Sharon’s Gaza Plan kept them in Sharon’s corner.

Sharon also faced a serious legal threat of prosecution over various questionable money transfers, but knew no attorney-general and no supreme court would demand an indictment right in the middle of delicate “peace moves.”

For its part, Israel’s press deliberately covered up for Sharon. David Landau, an exeditor at Haaretz, admitted he and colleagues buried anti- Sharon news to keep him in power. [Landau made these comments many times, but I heard them when we both briefed students from George Mason University.] Amnon Abramovitz, the leading commentator at Channel 2 TV, and Nahum Barnea, the most important writer at Yediot Aharonot, did the same, leading their colleagues to protect Sharon.

Abramovitz actually coined a special Hebrew term to describe the media’s protection of Sharon.

For them Sharon was an “etrog” – the special citron fruit proffered on Succot. The etrog is swaddled in protective padding to make sure that it does not incur even the smallest blemish, and so was Sharon swaddled and protected.

When Sharon promised to bring his ideas to a vote before the Likud convention – and lost – the press did not pillory him for hypocrisy and violation of his promises.

Much of the Israeli academic community and the Israeli legal community joined in the effort that made a travesty of Israel’s Basic Law guaranteeing due process and property rights. The same Supreme Court which agonizes over the expropriation five meters of soil from an Arab village for the sake of a border fence gave wholesale approval to the cession of an entire territory to... well, no one, without even an accompanying document or legal agreement.

Israel just pulled out, not for the sake of a new road, not for the sake of a new fence, not even for the idea of “peace in our time,” but on the vague whim of “some kind of peace in some kind of time with some kind of partner whose identity will become evident later.”

Israel withdrew unilaterally from Gaza in 2005, hoping this would make “the security situation better” and that Palestinian “moderates” (who, exactly?) would embrace Israel’s gesture, choose peace and live happily ever after.

This is such wishful thinking that even Hollywood would have laughed – but no one is laughing today after the thousands of rockets that have flown from Gaza into Israel since that fateful withdrawal/ eviction.
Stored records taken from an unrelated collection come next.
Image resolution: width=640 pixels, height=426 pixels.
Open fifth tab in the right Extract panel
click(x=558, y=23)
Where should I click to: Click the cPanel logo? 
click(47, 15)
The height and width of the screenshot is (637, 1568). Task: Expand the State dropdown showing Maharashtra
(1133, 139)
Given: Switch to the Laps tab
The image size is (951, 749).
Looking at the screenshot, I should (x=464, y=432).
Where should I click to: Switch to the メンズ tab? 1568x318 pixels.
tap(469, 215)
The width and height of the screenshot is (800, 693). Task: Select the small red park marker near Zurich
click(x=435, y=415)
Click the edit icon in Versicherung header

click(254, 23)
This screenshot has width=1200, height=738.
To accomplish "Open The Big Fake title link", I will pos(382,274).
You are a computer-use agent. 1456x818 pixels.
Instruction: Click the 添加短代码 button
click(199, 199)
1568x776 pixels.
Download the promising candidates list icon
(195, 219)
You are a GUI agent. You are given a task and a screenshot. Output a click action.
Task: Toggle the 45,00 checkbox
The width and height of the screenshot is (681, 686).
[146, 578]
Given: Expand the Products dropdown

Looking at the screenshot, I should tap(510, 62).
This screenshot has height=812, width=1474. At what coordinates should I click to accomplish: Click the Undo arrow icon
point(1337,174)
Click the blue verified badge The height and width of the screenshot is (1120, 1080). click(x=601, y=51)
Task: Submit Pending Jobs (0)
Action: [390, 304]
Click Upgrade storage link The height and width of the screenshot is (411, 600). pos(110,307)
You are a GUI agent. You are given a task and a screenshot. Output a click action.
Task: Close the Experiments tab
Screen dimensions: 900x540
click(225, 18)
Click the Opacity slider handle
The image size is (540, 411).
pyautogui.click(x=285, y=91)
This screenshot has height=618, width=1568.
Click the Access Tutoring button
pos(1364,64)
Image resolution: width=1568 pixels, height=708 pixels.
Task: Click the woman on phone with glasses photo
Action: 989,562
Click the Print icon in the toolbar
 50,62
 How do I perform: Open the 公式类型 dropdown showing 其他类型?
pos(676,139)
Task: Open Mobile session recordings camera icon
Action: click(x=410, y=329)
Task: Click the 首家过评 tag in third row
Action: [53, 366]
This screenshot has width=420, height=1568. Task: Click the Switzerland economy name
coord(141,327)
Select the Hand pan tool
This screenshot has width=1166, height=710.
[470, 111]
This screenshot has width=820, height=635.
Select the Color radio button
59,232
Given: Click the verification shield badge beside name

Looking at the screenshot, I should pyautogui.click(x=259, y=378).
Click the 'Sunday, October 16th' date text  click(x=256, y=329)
America’s diplomats in Libya were under constant threat and intermittent attack well before the September 11 attacks of 2012, and the US ambassador himself, Chris Stevens, had warned that he and his staff were being targeted by al-Qaida.

President Barack Obama, Secretary of State Hillary Clinton and other officials had to know this. There were just too many cables and emails warning of the danger.

In addition, the consulate in Benghazi, Libya, was attacked at least twice before the final fatal assault on 9/11, 2012.

America’s second 9/11 was a self-inflicted surprise because Obama’s team was clinging to the old religion of “we-offended-them-so-they-attacked-us” based on the fictional plot line that some YouTube video enraged Muslims worldwide.

Two other big factors in the Obama team’s blindness to terror are:

• Obama wanted to believe that he had really spurred the climate change he called “Arab Spring,” that would shortly bring forth new flowers;

• They wanted to believe that almost all terror and all al- Qaida machinations ended the day Sheriff Barack personally shot down that cowboy in the black hat, Osama bin Laden.

It is interesting that the US press has treated Obama much the way most of the Israeli press treated Ariel Sharon – like a fruit to be protected from blemishes, rather than like a politician whose actions need to be scrutinized.

If we really want to fight terror, we have to throw away the wishful thinking. That is something we must demand of our leaders and of our media.

The worst lies are the ones we tell ourselves, and the most dangerous lies are the ones we tell ourselves about terror.

The writer an expert on Arab politics and communications, is the author of Battle for Our Minds: Western Elites and the Terror Threat, published by Threshold/Simon and Schuster.
A former reporter, correspondent and editor, respectively at The New York Times, Cox Newspapers and The Jerusalem Post, he was strategic affairs adviser in the Ministry of Public Security and teaches at Bar-Ilan University.